Both the line below containing "The width and" and the line containing "Click the 가슴단면 label on the diagram", along with every line between them, should be repeated exactly; no other line belongs in the answer.
═════ Task data
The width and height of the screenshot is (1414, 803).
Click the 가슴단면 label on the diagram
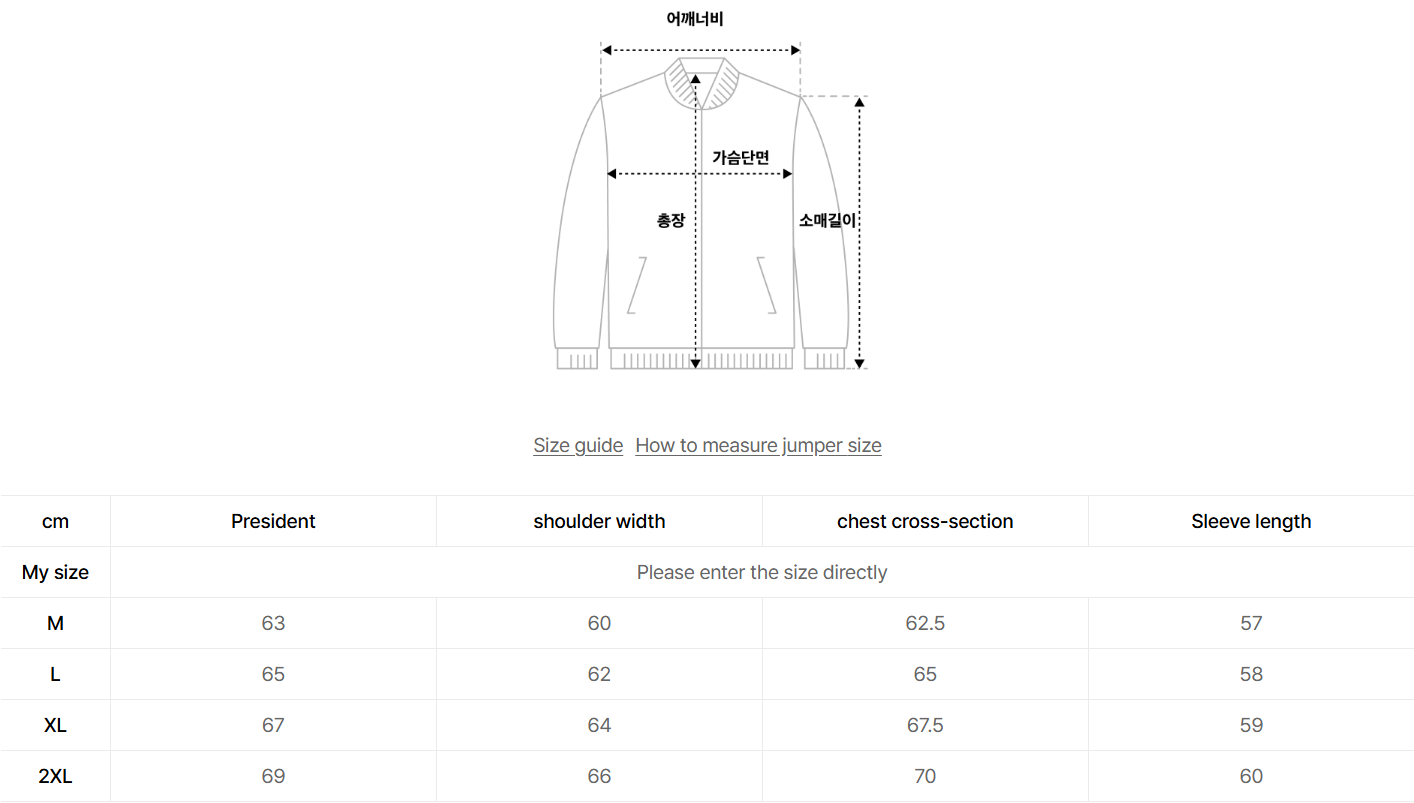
══════════
═════ Task data
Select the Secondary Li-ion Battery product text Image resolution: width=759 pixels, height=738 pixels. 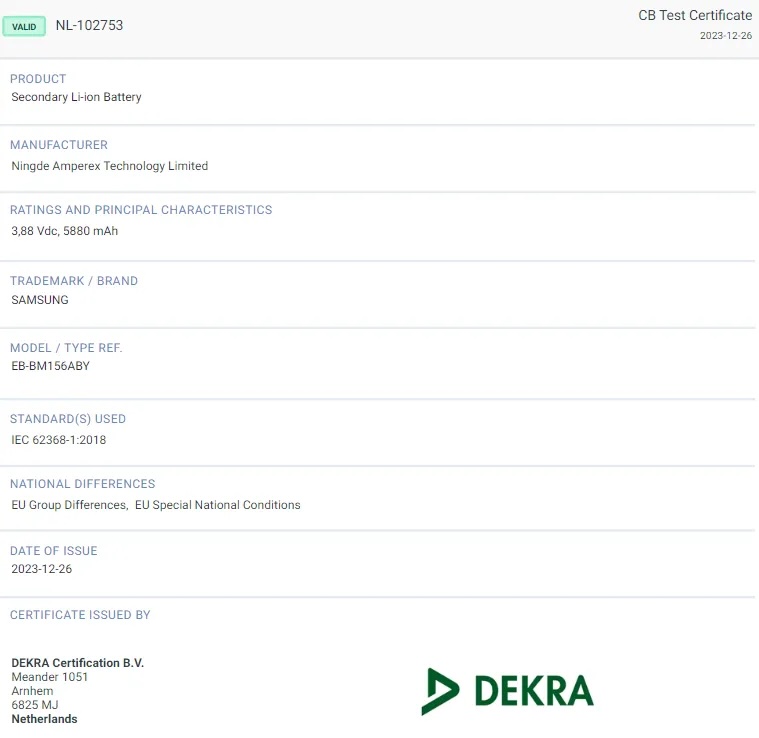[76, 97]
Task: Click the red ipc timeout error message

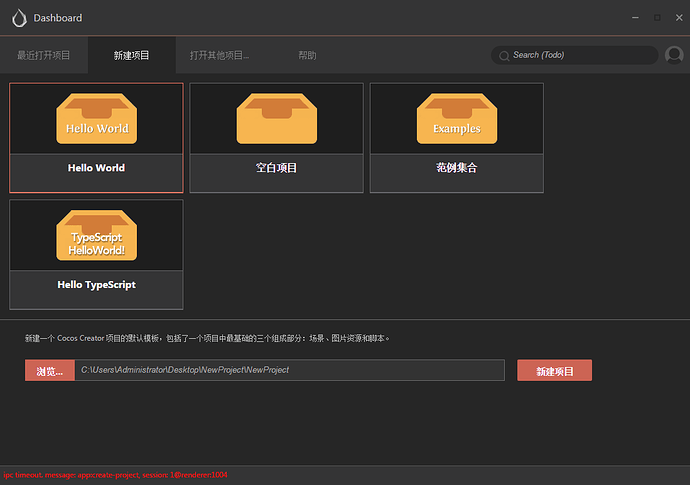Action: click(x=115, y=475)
══════════
#### [Answer below]
The width and height of the screenshot is (1414, 803).
Click the 가슴단면 label on the diagram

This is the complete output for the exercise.